> _What is expected_
List every line of the data below that contains the word "Viewport".

Start of Entries provided

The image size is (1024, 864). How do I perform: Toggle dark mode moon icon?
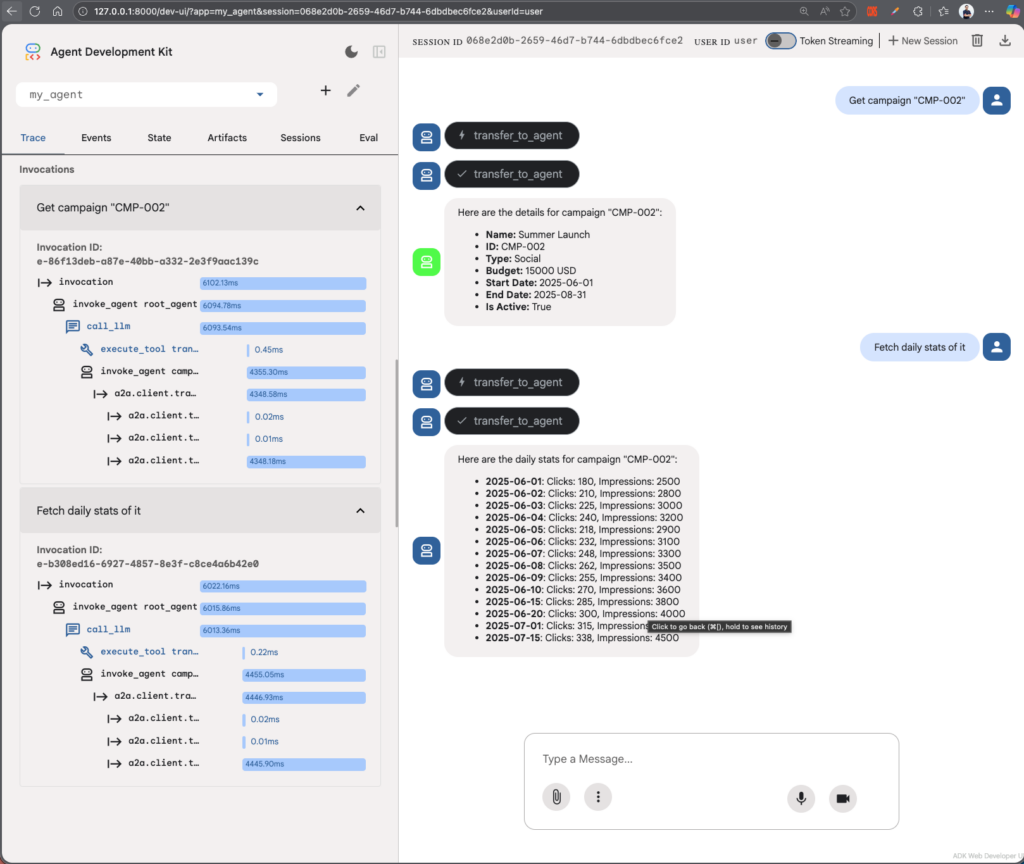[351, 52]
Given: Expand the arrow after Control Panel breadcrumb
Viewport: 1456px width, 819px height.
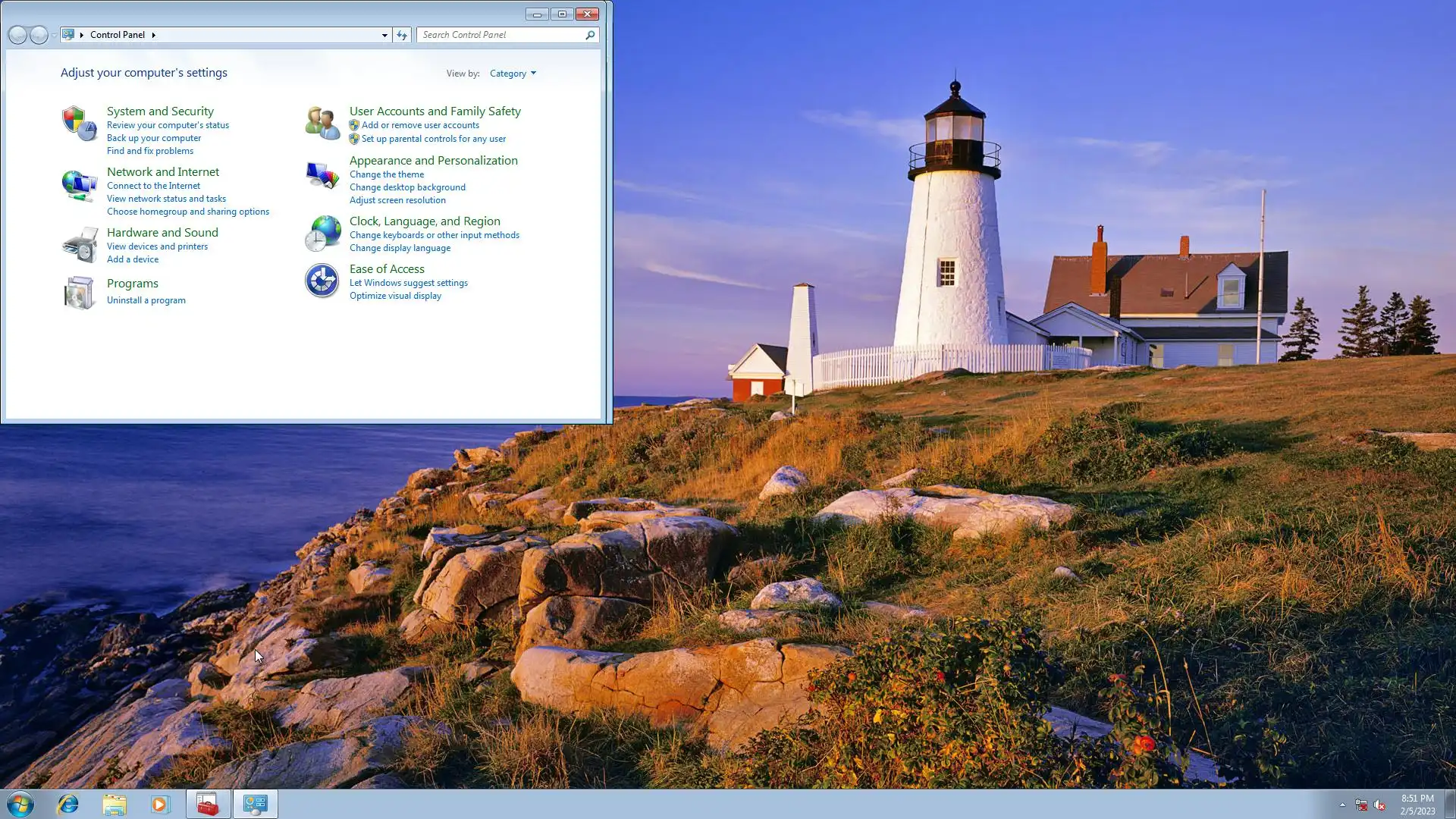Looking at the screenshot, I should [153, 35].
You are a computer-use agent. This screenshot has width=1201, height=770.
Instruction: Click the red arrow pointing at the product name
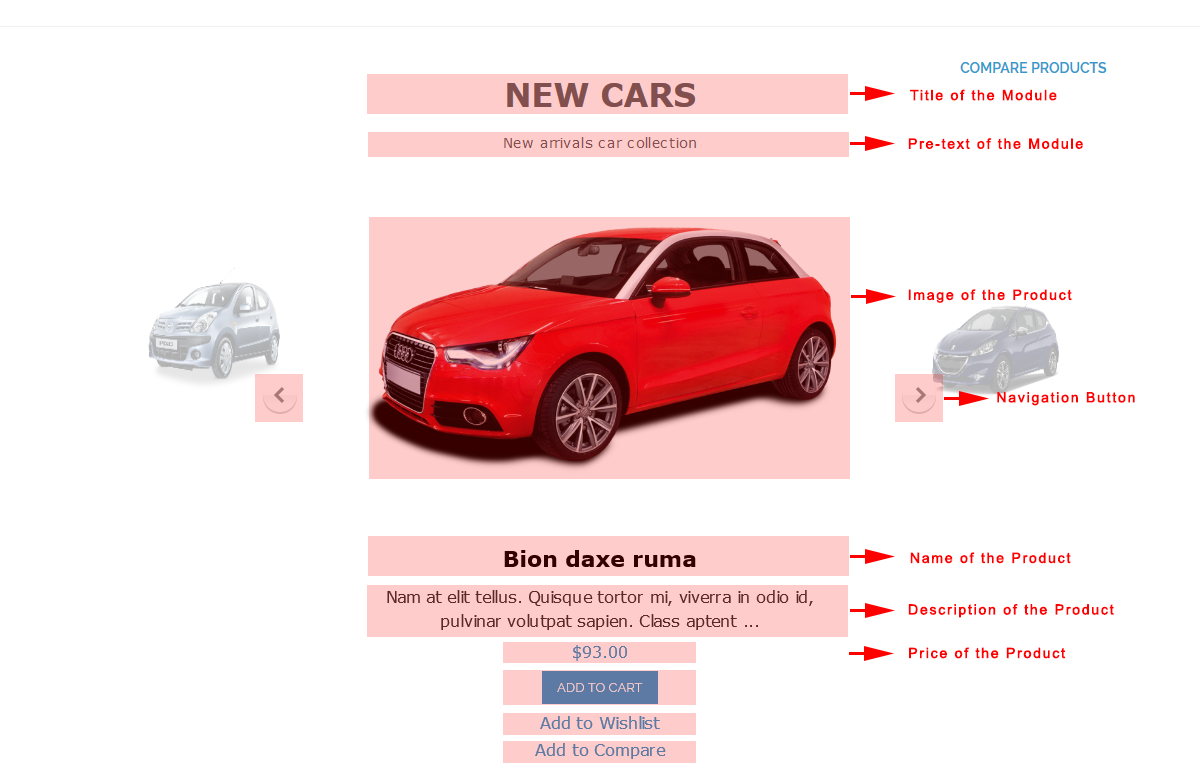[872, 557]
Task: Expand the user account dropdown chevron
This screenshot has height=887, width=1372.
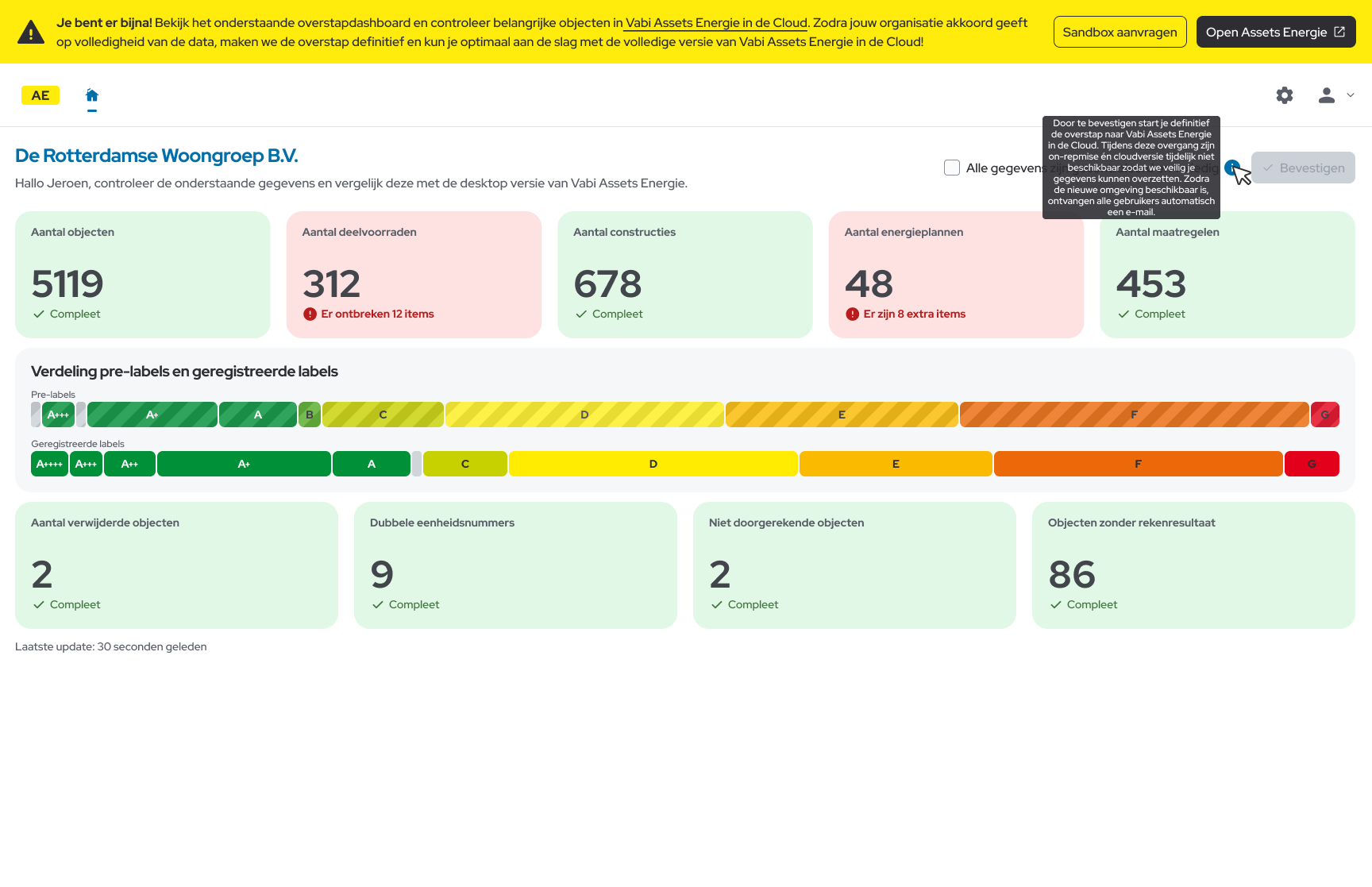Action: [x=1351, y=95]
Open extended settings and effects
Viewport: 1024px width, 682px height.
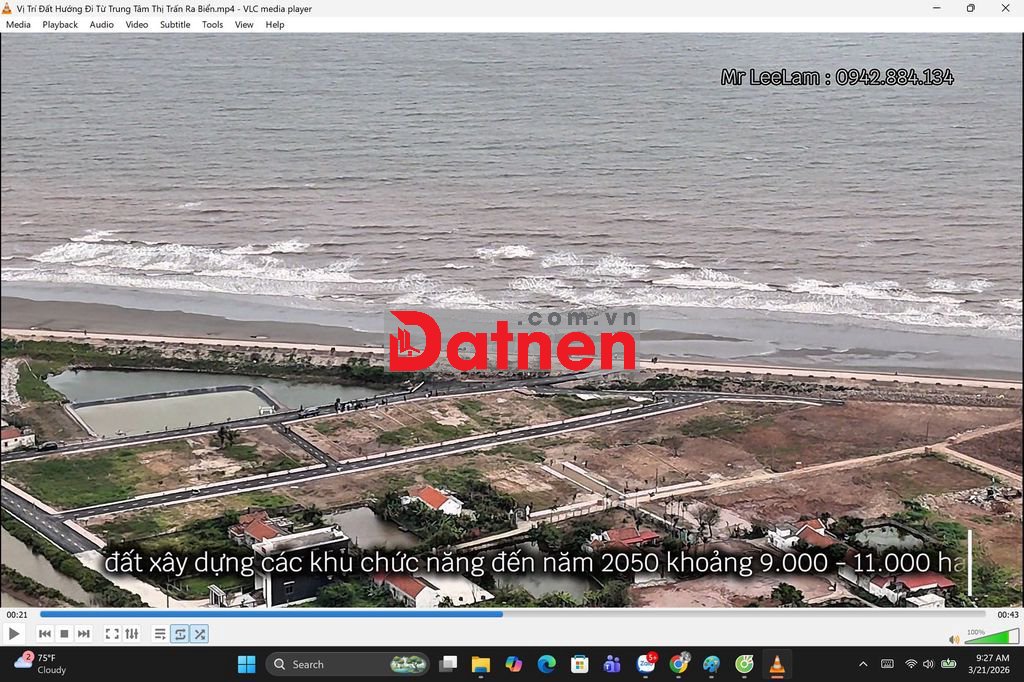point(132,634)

End of Entries provided

> _Solution for this problem_
Viewport: 1456px width, 819px height.
Viewport: 1024px width, 682px height.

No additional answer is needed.